3D printed smart clock that puts a new twist on old technology.


Making The Smart Flip Clock

The first thing that must be done for this project is to obtain all the materials that will be used. The list of things needed in this project are:

  • Raspberry Pi Zero W (or any raspberry pi)
  • Adequate Power Supply for Pi
  • Stepper Motors (linked below)
  • 3D printer and filament
  • Wire
  • Ability to Solder
  • Glue
  • Mechanical key switch from a keyboard

This design uses 4 stepper motors that can be powered using a Raspberry Pi. An external power supply is better, however they will work fine without one. The motors that I used in this project are the 28byj-48 steppers. They can be powered using 5v.

They can be found on Amazon at this link.

The entire construction of this clock is 3D printed, including the numbers and symbols on the flaps. Drawing on the flaps, or using stickers would be much easier however.

After printing the parts that are found on this GitHub, they can be assembled to fit together. The only thing that needs adjustment is the very small piece of plastic that is used to hold each flap in position. By design, this piece is meant to be bent after the fact to an amount that holds them sufficiently. Here's the correct number of parts that you'll need for the full assembly. If they are not listed, you only need 1 of them.

  • 56 Flaps
  • 4 Drive Plates
  • 4 Top Rings (to hold each of the 14 flaps onto their central shaft)
  • 4 Flap Gear shafts
  • 4 Drive Gears
  • 4 Idle Gears
  • 4 Idle Gear Holders (look like washers)
  • 8 Bolts (printed)
  • 4 Frame braces (optional if you're using the flap restrictor)

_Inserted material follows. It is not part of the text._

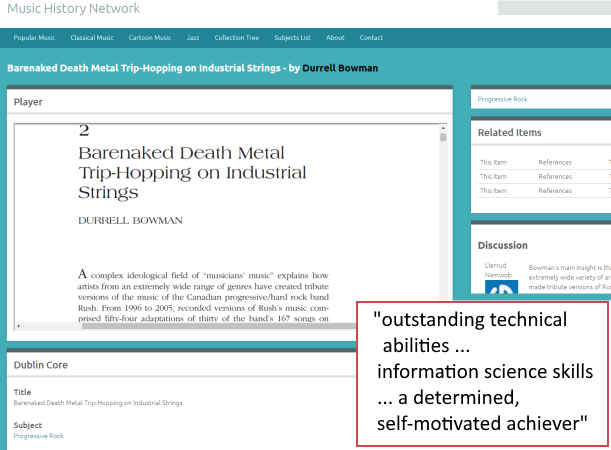This screenshot has height=450, width=611.
Task: Click first This Item row in Related Items
Action: click(493, 162)
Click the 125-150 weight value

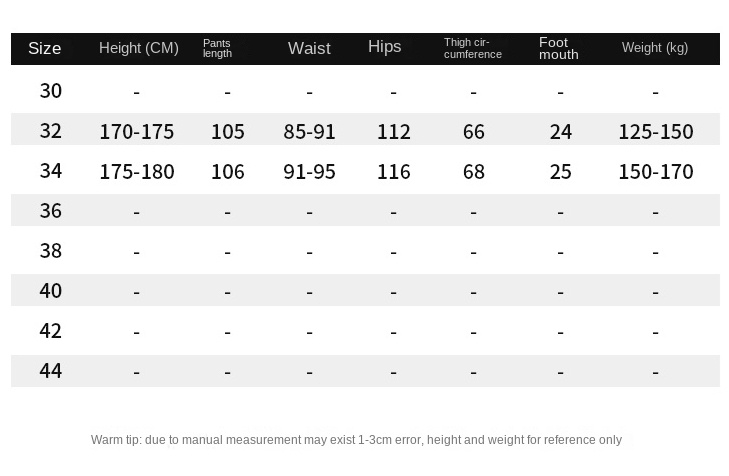(x=655, y=132)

For the larger parts, I've included 2 options for those who are trying to print this with a smaller print bed. Option 1 is to come up with something on your own, and use the STEP files that are in the STEP files folder. Option 2 is to use the parts labeled clock_part_split0.stl. These are cut up to fit onto beds that are 150mm, to make sure that everyone can print them.

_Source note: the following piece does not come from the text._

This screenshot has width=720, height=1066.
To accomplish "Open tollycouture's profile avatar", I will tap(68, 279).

In the code (and before putting labels on), make sure to test the code after plugging in the motors. If they do not rotate smoothly, you have likely ordered the pins incorrectly. Add a time.sleep(1) command where the clock increments each step of the motor. This will indicate what stage in the step that the motor is in. The LEDs on the controller board should light up to reflect its current stage. They should follow this order. 1 for on, 0 for off.

0: 1 0 0 0
1: 1 1 0 0
2: 0 1 0 0
3: 0 1 1 0
4: 0 0 1 0
5: 0 0 1 1
6: 0 0 0 1
7: 1 0 0 1

If this is not true, ensure that the correct pins are in order in the code.

After this holds true for all 4 steppers, then you are good to attack the motors to the clock frame with the plastic bolts and glue.

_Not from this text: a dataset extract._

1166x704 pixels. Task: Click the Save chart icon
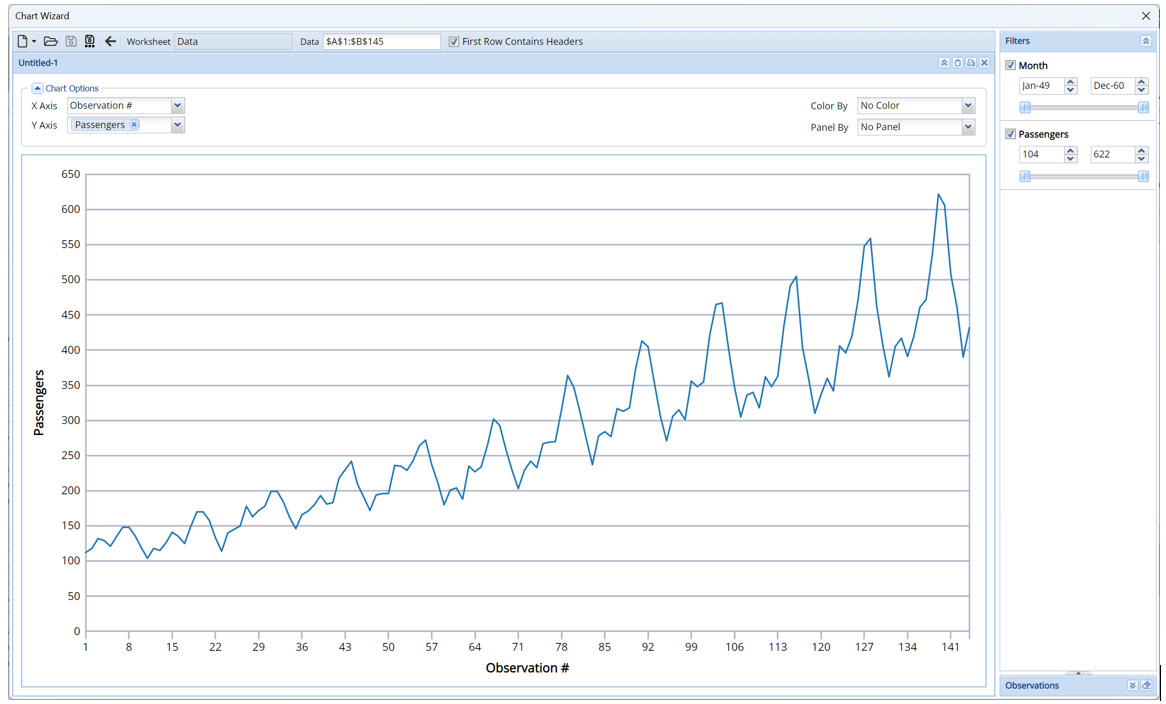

A button is also included, I used an old mechanical key switch that was laying around. This is used to operate the clock.

Make sure that the following packages are installed on the system, so that the code is able to locate itself and give accurate weather information. This is done with the following commands.
sudo pip3 install geocoder
For the Pi Zero, the following command must be run to obtain the GPIO package.
sudo apt-get update sudo apt-get install rpi.gpio

Before the code will run, you must first obtain an API key from (free). This is needed to fetch the weather for your area. Take the key that is generated from your account, and put it in the place of api_key = "YOUR_API_KEY_HERE" in the code (line 122). This will give the python code access to the weather data.

Upload the code to the Pi, and run the command sudo nohup This will get the code to run in the background on the pi.

There are 4 "modes" of the clock. Right as the script starts, it's in its default mode of showing the time. When the button is pressed, it will show the weather for an amount of time you can set for yourself, default is 10 seconds. To pause the clock, hold the button for more than 2 seconds but less than 10. To unpause, just press the button again. To set the flaps back to their 'resting' state, 0000, hold the button for 10 seconds. This will also end the python script.